## DESCRIPTION OF THE TASK
Translate this sentence from the forum thread on numerical integration in Turing.jl into Spanish: "In particular, it’s easy to constrain a function f(x) to be nonnegative by expressing it as f(x) = p(x)^2 where p(x) is your ApproxFun (or whatever) function."

Using Numerical Integration and ApproxFun in Turing.jl

I’m trying to write some code to “show how it works” when it comes to imposing high quality prior information on a Bayesian regression problem. I’m running into implementation issues and could use some thoughts @stevengj in particular might have some ideas because of ApproxFun, but also any of the Turing crew or anyone else please feel free to chip in.

Suppose you want to fit a function to a particular data set, and you have some theoretical reason to believe the function should have some properties. Let’s for the moment assume we’re fitting a function on the standard Chebyshev domain [1,1] because it avoids some complications.

Here are some examples of the kinds of information we might have:

  1. We think the function near the left endpoint should be not far from say 0.0, and on the right endpoint not far from 1.0.
  2. The function is strictly positive
  3. The function has non-negative derivative
  4. The function should be near 0.3 at 0.0

I’m representing this function as a 5th order Chebyshev series using ApproxFun, and I can impose the conditions in 1 and 4 no problem with addlogprob!

coefs ~ MvNormal(zeros(6),1000.0.*I(6))
f = Fun(Chebyshev(),coefs)
Turing.addlogprob!(logpdf(Gamma(3,.01/2),f(-1.0)) # function near -1 is near 0
Turing.addlogprob!(logpdf(Gamma(20,1.0/19),f(1.0)) # function near 1 is near 1.0
Turing.addlogprob!(logpdf(Gamma(20,0.3/19),f(0.0)) # function near 0 is near 0.30

Ideally what I’d like to do for condition (2) and (3) is to integrate a function like:

lpp(x) = 10*(logistic((x-0.01)/.01)-1)

Which is kind of a smooth step function, it goes very negative for negative quantities, and is near 0 for positive quantities. I’d then add this to the log probability and down-weight any functions that spend any time with negative values…

val,prec = quadgk(x->lpp(f(x)),-1,1)
Turing.@addlogprob!(val) ## imposing condition 2 approximately

But so far that doesn’t work right

What’s the best way to impose these kind of integral based conditions in Turing? There are a number of issues:

  1. Interaction with gradients in Turing?
  2. Numerical stability?
  3. Type compatibility.

I’ve tried a number of ideas, and would be happy to give details of how it failed, but first I thought maybe I’d see if anyone has some idea of the “canonical” way to utilize numerical integration results inside Turing?

See e.g. numerical methods - How can I find a non-negative interpolation function? - Mathematics Stack Exchange

In particular, it’s easy to constrain a function f(x) to be nonnegative by expressing it as f(x) = p(x)^2 where p(x) is your ApproxFun (or whatever) function.

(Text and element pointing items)

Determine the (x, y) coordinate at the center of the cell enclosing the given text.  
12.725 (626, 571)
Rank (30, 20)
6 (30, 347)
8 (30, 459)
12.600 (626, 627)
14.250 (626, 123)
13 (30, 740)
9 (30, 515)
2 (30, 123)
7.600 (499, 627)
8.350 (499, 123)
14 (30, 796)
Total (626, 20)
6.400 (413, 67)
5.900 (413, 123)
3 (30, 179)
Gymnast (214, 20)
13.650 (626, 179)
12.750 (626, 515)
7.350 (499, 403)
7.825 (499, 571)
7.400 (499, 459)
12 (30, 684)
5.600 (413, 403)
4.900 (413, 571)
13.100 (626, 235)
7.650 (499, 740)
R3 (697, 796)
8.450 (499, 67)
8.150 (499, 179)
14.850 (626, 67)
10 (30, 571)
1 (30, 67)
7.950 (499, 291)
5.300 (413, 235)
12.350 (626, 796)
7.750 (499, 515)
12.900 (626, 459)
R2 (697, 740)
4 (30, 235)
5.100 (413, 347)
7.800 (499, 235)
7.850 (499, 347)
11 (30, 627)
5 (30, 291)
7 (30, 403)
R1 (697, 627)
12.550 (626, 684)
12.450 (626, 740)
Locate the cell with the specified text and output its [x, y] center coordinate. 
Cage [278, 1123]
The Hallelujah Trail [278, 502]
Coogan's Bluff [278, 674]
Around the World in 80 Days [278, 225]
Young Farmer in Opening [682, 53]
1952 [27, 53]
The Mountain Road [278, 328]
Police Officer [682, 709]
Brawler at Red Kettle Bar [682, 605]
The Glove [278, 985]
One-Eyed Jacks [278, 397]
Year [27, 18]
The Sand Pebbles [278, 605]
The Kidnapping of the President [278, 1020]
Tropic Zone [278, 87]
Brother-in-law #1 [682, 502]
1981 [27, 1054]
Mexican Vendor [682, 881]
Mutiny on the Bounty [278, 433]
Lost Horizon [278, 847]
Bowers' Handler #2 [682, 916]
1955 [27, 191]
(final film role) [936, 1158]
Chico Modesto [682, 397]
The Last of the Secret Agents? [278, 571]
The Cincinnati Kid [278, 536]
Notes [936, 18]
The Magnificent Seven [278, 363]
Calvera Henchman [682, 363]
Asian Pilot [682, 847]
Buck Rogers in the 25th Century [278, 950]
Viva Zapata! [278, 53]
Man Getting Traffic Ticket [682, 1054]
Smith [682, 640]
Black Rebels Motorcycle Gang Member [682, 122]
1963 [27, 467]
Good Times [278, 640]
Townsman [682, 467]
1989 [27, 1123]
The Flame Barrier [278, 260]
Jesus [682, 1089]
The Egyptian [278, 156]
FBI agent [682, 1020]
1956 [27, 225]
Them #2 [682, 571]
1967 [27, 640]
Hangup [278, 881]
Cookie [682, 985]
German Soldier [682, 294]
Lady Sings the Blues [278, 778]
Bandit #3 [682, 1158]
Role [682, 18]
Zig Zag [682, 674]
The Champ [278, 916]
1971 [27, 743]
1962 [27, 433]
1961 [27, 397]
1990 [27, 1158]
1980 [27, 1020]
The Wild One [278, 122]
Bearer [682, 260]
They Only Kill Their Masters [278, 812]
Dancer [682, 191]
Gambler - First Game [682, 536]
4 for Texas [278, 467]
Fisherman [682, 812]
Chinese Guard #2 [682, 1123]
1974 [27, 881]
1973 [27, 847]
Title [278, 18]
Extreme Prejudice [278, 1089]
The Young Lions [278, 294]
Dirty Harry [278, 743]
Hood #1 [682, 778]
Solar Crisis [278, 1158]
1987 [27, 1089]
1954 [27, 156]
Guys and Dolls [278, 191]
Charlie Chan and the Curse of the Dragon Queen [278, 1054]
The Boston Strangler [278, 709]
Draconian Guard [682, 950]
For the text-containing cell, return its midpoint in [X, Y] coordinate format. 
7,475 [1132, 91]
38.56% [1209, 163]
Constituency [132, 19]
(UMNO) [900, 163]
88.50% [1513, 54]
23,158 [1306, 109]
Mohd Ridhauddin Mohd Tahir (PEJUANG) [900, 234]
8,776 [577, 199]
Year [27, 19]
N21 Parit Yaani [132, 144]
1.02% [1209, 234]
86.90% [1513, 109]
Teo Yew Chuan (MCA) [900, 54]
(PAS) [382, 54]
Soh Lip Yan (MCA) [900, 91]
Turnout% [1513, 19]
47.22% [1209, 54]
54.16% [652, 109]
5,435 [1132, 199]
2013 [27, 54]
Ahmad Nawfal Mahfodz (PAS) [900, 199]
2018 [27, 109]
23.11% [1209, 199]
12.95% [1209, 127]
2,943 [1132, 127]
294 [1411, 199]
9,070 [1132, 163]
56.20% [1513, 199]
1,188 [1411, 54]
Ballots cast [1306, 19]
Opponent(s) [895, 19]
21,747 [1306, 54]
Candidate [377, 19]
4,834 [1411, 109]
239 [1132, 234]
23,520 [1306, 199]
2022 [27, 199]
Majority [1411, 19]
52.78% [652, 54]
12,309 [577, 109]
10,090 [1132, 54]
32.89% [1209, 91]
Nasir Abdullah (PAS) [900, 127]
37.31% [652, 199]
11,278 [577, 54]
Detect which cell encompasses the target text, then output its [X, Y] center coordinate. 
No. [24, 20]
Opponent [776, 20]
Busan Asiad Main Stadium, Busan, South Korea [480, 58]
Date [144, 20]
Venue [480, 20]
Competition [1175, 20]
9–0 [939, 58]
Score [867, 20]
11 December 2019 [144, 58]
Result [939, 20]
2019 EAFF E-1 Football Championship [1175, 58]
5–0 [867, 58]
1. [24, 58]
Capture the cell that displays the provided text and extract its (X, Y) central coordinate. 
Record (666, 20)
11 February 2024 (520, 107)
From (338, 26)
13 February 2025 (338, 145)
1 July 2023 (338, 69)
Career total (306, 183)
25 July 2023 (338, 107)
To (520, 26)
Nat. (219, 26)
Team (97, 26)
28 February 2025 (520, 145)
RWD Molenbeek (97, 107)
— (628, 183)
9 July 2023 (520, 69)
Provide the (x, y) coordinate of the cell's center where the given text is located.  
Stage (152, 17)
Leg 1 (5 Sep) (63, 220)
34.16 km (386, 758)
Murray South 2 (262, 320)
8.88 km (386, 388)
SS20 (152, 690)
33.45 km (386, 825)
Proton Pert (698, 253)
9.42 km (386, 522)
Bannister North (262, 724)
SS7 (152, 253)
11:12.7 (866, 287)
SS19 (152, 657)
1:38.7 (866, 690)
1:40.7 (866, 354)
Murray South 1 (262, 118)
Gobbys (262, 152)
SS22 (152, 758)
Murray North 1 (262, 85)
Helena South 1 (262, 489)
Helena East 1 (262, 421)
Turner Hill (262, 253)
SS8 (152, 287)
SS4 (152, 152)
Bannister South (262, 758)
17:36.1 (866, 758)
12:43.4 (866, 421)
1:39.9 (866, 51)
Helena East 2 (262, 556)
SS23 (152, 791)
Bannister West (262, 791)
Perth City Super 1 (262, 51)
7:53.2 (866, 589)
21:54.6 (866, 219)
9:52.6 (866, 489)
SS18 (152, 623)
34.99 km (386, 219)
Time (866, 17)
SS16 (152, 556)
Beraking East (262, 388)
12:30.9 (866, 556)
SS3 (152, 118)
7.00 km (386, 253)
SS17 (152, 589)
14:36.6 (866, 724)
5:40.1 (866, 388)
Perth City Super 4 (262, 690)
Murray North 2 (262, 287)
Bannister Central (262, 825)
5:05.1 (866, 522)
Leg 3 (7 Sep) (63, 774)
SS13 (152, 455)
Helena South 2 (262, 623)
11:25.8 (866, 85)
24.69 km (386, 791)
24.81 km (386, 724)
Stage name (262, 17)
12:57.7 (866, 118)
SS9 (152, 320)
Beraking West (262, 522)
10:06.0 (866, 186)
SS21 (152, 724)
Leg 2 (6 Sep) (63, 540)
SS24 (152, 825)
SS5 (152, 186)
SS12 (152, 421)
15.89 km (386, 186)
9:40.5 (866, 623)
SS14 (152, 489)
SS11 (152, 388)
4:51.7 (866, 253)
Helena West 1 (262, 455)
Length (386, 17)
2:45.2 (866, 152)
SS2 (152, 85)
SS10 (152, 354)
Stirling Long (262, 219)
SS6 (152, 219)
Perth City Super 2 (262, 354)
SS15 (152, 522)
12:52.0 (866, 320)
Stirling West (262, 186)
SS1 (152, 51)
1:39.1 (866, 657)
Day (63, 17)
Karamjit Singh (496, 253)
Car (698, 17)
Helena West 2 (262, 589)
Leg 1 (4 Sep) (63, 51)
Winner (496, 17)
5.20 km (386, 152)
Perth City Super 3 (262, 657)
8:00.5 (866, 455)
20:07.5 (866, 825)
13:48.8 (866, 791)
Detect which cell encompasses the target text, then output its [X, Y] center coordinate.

## FULL SOLUTION
En particular, es fácil restringir una función f(x) para que sea no negativa expresándola como f(x) = p(x)^2, donde p(x) es tu función de ApproxFun (o la que sea).